> **Written problem**
Count the lines in the data below that contain the string "sidebar", and reply with only that number.

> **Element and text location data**
* * * * *

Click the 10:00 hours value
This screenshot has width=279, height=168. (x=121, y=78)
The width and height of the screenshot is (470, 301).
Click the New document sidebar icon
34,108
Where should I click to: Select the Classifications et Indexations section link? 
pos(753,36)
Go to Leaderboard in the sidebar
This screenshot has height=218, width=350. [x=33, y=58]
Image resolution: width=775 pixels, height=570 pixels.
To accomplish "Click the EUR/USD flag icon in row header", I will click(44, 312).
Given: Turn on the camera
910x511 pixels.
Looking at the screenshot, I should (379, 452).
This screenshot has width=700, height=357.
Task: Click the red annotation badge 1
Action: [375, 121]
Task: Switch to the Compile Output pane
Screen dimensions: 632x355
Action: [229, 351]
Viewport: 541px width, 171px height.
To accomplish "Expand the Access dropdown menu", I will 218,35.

* * * * *

> **Expected answer**
2